# [PROVIDED ENTRIES]
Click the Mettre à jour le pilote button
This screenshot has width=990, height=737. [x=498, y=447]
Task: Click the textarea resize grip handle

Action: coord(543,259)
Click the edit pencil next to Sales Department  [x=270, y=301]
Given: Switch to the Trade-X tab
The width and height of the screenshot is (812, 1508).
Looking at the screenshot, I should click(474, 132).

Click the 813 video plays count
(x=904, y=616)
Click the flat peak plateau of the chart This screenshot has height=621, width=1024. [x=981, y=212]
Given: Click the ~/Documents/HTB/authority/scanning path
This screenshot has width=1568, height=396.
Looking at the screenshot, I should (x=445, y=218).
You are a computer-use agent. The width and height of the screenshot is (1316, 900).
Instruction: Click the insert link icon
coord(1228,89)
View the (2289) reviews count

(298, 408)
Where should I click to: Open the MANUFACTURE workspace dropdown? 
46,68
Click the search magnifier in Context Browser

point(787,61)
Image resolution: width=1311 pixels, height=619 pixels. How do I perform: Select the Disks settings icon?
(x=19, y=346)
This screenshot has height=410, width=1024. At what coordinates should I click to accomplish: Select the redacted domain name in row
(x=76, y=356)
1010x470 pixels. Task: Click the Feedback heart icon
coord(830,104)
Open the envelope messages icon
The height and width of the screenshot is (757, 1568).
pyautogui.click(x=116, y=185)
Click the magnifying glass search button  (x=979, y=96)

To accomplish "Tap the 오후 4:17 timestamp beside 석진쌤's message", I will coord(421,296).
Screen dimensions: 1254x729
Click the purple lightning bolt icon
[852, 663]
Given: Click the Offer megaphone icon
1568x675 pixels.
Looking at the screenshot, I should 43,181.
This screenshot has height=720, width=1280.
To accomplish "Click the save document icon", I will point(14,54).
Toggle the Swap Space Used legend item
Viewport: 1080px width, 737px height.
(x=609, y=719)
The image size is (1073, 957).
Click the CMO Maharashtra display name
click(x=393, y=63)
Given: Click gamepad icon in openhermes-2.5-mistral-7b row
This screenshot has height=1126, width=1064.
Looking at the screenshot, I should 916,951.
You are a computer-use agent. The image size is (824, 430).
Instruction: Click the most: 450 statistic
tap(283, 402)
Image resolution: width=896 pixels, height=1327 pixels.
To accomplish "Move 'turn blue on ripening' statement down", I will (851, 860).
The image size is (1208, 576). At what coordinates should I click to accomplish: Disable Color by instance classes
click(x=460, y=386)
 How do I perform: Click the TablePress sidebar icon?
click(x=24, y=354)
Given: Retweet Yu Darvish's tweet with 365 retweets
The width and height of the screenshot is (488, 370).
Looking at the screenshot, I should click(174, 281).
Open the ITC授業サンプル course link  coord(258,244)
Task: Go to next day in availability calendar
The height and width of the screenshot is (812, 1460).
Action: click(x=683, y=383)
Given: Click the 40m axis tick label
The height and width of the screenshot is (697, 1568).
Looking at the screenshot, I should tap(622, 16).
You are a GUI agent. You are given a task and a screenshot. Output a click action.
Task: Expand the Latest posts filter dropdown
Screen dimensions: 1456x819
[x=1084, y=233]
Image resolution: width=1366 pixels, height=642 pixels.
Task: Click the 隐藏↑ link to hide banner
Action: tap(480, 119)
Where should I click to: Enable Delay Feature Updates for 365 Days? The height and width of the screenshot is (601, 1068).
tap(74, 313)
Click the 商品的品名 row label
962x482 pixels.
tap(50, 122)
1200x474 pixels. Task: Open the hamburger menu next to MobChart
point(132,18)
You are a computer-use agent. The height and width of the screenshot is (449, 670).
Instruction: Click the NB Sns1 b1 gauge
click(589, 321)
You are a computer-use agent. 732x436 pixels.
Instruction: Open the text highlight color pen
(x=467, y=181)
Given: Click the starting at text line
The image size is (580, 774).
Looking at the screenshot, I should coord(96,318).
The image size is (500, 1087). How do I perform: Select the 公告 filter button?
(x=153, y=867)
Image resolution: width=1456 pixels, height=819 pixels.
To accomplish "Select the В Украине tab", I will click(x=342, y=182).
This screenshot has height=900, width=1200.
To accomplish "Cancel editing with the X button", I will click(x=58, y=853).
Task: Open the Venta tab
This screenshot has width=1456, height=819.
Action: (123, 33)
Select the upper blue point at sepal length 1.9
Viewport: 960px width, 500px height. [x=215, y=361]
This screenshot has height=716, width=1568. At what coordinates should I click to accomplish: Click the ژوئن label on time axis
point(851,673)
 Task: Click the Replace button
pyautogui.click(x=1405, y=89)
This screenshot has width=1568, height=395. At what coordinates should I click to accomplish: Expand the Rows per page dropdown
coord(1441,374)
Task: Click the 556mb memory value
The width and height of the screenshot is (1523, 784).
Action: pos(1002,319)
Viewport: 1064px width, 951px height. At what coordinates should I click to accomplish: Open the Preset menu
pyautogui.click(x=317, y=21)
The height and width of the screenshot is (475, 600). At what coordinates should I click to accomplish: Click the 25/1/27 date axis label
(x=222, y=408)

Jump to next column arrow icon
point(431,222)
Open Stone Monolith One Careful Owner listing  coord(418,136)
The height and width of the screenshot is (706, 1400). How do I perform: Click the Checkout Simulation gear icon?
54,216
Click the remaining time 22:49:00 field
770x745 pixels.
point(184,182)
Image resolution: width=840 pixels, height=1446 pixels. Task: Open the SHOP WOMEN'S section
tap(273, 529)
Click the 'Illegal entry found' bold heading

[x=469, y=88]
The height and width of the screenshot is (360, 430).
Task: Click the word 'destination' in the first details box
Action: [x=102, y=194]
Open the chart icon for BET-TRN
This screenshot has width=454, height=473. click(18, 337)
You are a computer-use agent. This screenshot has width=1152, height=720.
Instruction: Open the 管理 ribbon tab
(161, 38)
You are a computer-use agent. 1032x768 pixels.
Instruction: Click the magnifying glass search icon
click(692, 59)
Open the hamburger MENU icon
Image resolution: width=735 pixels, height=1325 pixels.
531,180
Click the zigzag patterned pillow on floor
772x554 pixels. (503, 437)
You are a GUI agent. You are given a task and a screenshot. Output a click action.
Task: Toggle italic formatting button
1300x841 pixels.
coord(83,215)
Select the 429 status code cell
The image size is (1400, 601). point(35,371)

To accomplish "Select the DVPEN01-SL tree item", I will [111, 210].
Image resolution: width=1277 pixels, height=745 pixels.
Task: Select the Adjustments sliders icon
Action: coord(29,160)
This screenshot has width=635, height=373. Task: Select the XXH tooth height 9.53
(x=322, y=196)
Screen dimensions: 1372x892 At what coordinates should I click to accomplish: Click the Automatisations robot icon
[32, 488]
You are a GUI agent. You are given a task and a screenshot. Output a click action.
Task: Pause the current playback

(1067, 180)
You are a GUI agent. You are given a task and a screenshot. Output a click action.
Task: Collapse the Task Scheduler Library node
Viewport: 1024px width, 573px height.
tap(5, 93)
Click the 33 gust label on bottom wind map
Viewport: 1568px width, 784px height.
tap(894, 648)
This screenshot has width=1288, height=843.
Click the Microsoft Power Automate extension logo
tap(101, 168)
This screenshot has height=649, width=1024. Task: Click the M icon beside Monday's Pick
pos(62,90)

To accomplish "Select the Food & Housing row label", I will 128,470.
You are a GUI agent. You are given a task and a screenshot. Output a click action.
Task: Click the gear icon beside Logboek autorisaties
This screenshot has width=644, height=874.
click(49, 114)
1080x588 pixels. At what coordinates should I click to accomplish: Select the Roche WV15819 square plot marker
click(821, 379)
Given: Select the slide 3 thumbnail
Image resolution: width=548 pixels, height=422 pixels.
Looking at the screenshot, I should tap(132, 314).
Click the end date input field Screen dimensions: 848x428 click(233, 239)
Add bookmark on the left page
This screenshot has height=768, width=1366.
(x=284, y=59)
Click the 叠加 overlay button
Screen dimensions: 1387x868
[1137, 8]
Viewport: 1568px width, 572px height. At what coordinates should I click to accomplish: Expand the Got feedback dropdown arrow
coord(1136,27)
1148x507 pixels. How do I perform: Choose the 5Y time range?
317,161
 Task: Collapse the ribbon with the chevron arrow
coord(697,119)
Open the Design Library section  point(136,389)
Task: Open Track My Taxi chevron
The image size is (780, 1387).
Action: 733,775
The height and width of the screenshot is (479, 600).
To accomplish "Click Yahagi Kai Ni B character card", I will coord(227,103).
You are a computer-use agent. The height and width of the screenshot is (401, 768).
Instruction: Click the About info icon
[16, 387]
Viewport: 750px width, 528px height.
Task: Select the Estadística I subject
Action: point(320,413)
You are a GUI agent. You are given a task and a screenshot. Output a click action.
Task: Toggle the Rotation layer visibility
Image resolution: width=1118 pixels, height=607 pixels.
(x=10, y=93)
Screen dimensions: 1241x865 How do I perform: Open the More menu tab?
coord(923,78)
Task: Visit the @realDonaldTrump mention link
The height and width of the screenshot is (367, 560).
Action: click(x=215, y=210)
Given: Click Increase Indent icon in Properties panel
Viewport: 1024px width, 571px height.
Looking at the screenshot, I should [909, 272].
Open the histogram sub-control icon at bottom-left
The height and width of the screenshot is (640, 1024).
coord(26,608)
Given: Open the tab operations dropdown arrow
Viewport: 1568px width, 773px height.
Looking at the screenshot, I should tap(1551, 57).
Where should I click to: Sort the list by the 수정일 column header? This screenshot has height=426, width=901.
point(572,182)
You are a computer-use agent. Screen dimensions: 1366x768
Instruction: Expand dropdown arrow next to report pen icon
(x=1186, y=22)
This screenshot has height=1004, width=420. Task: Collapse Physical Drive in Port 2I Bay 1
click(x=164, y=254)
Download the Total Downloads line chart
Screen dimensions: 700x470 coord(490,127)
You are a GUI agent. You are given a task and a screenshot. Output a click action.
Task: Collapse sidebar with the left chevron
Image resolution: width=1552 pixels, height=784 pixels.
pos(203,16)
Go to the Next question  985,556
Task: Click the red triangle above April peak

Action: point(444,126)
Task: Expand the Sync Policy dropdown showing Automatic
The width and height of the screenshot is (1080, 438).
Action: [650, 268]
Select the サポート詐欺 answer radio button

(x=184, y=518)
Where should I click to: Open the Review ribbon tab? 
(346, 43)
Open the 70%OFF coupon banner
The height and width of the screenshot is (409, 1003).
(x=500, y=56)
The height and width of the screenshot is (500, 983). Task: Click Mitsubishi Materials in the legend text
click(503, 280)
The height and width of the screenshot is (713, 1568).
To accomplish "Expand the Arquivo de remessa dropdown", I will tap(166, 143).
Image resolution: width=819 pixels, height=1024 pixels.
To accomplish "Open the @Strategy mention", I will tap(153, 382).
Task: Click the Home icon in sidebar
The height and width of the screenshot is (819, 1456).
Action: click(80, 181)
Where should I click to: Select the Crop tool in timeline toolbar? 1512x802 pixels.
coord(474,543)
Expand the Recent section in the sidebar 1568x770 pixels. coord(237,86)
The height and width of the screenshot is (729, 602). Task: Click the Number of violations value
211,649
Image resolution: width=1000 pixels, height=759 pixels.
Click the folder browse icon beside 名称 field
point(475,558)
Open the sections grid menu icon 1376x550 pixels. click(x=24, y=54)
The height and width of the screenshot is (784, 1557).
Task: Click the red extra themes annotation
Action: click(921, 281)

# [PROBLEM TO SOLVE]
When a line in the material includes the word "mention", copy it out.

# [EXERCISE RESPONSE]
Task: Visit the @realDonaldTrump mention link
To accomplish "Open the @Strategy mention", I will tap(153, 382).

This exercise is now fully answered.